Duty to cooperate
Hands-on work in the data center, showing initiative during release upgrades and inventing a few ECC workarounds - that's what SAP's existing customers have been used to since R/2 and R/3. Cloud computing should now free them from all on-prem troubles and pains, because the cloud should be the logical continuation of outsourcing and hosting.
The move to the cloud was supposed to reduce the workload for SAP's existing customers. But SAP sees things differently: SAP's cloud standard only includes rudimentary services - without active cooperation, very little happens. In SAP's cloud self-image, there is an explicit obligation for existing customers to cooperate.
In operational use, the SAP Business Technology Platform (BTP) becomes a cost trap and, as a result, a deceptive package. The deeper SAP customers delve into the secrets and structures of the BTP, the more they realize that they are dealing with the old HEC, Hana Enterprise Cloud.

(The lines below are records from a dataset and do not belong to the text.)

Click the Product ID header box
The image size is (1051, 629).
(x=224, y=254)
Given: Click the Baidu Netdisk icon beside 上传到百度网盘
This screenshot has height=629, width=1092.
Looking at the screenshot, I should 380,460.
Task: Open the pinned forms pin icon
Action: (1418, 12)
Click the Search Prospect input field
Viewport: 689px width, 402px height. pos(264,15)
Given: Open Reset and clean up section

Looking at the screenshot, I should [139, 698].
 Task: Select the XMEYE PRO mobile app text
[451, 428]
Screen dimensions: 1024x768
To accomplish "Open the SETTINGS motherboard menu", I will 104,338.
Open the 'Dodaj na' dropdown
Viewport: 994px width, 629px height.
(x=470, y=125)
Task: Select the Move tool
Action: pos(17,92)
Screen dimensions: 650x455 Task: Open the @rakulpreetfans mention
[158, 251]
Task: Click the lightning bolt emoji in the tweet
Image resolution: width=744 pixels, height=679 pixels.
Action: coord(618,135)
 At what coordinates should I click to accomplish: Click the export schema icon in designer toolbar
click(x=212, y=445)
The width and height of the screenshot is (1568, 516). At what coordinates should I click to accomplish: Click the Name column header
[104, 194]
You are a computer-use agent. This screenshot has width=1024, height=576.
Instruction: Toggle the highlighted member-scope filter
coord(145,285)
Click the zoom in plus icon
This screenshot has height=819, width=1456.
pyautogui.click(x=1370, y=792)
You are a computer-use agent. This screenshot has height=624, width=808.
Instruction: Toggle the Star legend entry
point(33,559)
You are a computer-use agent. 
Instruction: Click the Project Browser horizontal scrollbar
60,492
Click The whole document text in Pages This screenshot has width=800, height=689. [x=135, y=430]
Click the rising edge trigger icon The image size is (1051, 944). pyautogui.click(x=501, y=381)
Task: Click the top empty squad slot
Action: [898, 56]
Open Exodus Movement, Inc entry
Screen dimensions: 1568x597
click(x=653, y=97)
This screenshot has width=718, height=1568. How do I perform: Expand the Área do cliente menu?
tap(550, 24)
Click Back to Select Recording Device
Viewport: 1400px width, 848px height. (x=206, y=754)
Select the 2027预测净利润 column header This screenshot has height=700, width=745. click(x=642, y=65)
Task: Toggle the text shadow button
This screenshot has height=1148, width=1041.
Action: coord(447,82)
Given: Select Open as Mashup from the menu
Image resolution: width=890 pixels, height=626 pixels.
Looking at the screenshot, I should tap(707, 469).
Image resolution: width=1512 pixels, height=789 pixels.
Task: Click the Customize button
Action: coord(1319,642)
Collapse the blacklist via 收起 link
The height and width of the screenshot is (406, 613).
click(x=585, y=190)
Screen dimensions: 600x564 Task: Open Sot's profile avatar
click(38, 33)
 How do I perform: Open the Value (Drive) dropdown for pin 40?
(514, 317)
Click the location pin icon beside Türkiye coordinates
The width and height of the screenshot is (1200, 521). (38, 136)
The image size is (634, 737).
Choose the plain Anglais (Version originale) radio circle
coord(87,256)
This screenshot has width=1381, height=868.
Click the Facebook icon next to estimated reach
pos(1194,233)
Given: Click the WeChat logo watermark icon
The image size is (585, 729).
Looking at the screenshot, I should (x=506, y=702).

Label fraud? Maybe, because HEC wasn't wrong or bad, but BTP should be more at a fair price. What the existing SAP customer might have tolerated as "teething problems" with HEC, they want to find as an automated service on BTP.
The fact is that many existing SAP customers hardly notice any difference between BTP and HEC. Perhaps BTP can do more than HEC. From the perspective of SAP Basis and the perspective of a CCoE manager, the difference between HEC and BTP is marginal - but not for the CFO and CIO!
The low fees of SAP's BTP at the beginning explain and reveal themselves only after several months of operation. There is a kind of duty to cooperate in the SAP cloud: It gets expensive! Those who do not want to or cannot do it themselves have to accept a significant surcharge. Naturally, SAP also remains helpfully on hand in the cloud, but it quickly costs the existing customer a multiple of the originally accepted maintenance fee.
What the outsourcer or hoster used to do for the existing SAP customer as a service, the existing customer has to do independently in the SAP cloud. Naturally, SAP also offers services, but these usually have to be paid for separately. If the existing SAP customer cannot fulfill his obligation to cooperate, it will be expensive!
A full cost calculation is difficult to obtain because experience with SAP's cloud computing is lacking. The Business Technology Platform thus remains an expensive one-way street, because the cloud exit strategy back to the less expensive on-prem system is missing. Realistic transition time and a return to the source are not planned. The existing SAP customer is therefore puzzled by the convoluted roadmaps - and has been since the golden R/3 days when Professor Henning Kagermann still held the SAP atlas in his hands.